Polarization in the media is fueling internal country divisions as well as worldwide polarisation.

According to the research, “violence against journalists, politically partisan media, and media ownership concentration all suggest that press freedom is in jeopardy” in India.

It lists India as one of the most dangerous countries for journalists in the world.

Journalists are subjected to a wide range of physical assaults, including police violence, ambushes by political activists, and lethal reprisals by criminal gangs or corrupt local officials, according to the report.

“Supporters of Hindutva, the ideology that gave rise to the Hindu far right, engage all-out internet attacks on any ideas that contradict their beliefs,” it says.

Mission for National Film Heritage

The world’s largest film restoration project, including around 2,200 films, is poised to begin in full swing at the National Film Archive of India under the National Film Heritage Mission (NFHM) (NFAI).

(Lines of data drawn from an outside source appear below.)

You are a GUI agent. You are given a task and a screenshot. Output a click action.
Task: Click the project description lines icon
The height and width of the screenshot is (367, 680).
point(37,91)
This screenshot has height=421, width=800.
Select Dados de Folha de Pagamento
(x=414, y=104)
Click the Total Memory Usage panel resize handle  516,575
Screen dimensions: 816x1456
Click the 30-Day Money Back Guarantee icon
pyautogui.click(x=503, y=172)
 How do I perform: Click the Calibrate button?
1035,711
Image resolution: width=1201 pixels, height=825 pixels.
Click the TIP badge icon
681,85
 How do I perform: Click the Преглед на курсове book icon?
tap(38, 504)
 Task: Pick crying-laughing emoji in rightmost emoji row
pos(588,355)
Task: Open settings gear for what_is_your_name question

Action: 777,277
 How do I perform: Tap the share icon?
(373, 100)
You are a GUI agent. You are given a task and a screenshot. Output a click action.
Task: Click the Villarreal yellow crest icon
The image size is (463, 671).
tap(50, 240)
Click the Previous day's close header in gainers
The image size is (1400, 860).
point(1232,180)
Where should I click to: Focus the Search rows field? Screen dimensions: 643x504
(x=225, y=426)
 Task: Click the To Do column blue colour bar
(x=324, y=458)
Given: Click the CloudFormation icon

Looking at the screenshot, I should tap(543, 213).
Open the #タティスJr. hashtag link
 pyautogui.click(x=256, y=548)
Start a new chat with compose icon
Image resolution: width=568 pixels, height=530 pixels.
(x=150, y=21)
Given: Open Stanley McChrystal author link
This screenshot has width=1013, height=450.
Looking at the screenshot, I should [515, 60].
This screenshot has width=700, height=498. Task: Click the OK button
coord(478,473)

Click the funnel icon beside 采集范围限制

The Ministry of Information and Broadcasting (I&B) has launched the National Film Legacy Mission to preserve and safeguard the country’s cinematic heritage.

NFHM was established in 2017 as the Government of India’s renowned mission for the protection, conservation, digitalization, and restoration of the country’s rich cinematic history.

The National Film Heritage Mission also includes ongoing preservation operations such as film condition assessment, preventive conservation, and digitization, in addition to restoration.

The National Film Archive of India (NFAI) is the project’s main organisation.

India’s National Film Archive

It began as a media entity of the Ministry of Information and Broadcasting in 1964.

The NFAI’s principal goal is to acquire and preserve India’s film legacy.

This comprises celluloid, stills, glass slides, posters, lobby cards, scripts, and song booklets, among other types of film and non-film material.